The OnePlus 9 Pro features an additional 77 mm, 8 MP, telephoto camera that uses the same sensor as the previous generation OnePlus 8 Pro.

==== Battery ====
Both phones feature a 4500 mAh lithium polymer battery. This is an increase from the regular OnePlus 8, and a slight decrease from the 8 Pro. Both feature 65 W fast charging, termed "Warp Charge 65T", with the included USB-C power brick.
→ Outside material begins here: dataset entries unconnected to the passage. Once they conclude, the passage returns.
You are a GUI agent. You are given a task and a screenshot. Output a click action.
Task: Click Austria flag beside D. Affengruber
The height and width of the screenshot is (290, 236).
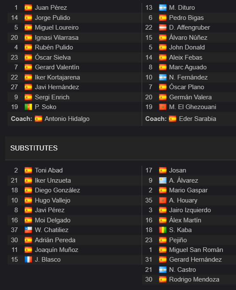point(163,27)
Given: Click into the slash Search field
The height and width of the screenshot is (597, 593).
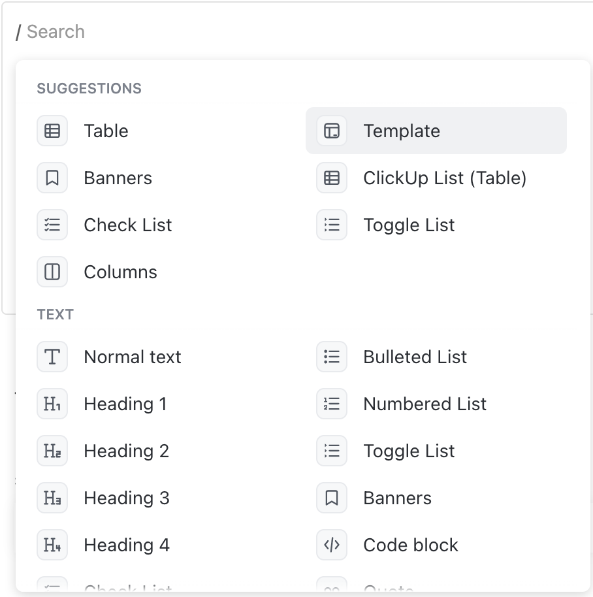Looking at the screenshot, I should (196, 31).
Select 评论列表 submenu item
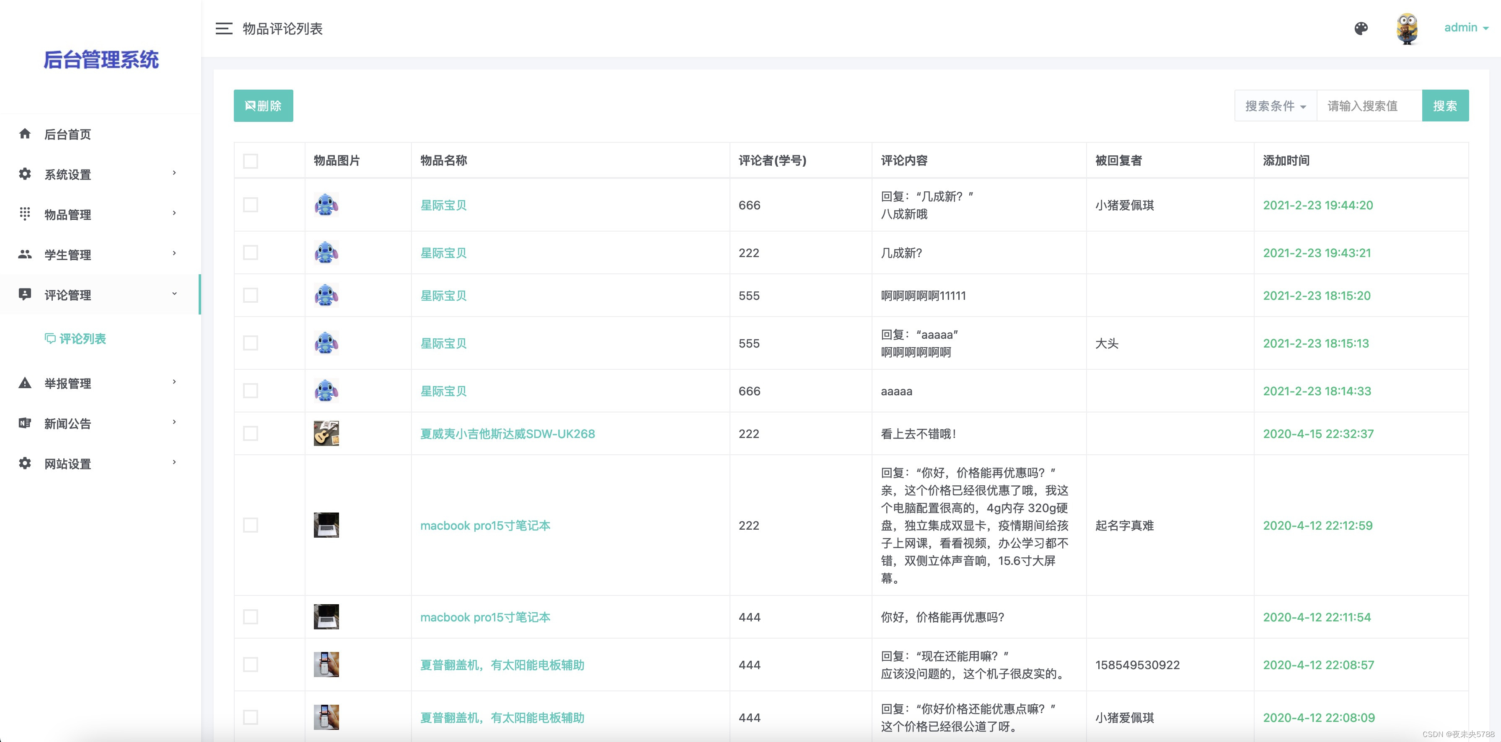The image size is (1501, 742). coord(82,339)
The regular OnePlus 9 now features 15 W fast wireless charging, which in the previous series was only included with the 8 Pro, though the feature is only available in certain regions. The 9 Pro now features 50 W fast wireless charging with the purchase of the official OnePlus-branded 50 W wireless charger. This is an increase from 30 W fast wireless charging in the previous generation.

=== Software ===
Both phones shipped originally with OxygenOS 11, based on Android 11. Since then, both phones have been updated to ColorOS 13, based on Android 13, and will receive Android updates up to Android 14.

== Reception ==

=== Performance throttling controversy ===
An investigation by AnandTech revealed on July 6, 2021, that the OnePlus 9 and 9 Pro throttle the performance of popular apps by limiting them to the processor's slower cores. As a result, benchmarks in apps such as Google Chrome performed up to 85% slower than competing phones that use the same Snapdragon 888 processor, such as the Samsung Galaxy S21 Ultra and Asus Zenfone 8. News website Android Authority then performed their own tests, and found that both devices perform approximately 74% worse in Chrome benchmarks than the predecessor OnePlus 8. When running the same benchmark in the Microsoft Edge web browser, which is not throttled, the 9 Pro outperformed the OnePlus 8's Chrome result by about 7%. The next day, OnePlus admitted in a statement to multiple news outlets that it was throttling the performance of as many as 300 popular apps, claiming the decision was made after complaints from users about battery life and overheating issues with the devices.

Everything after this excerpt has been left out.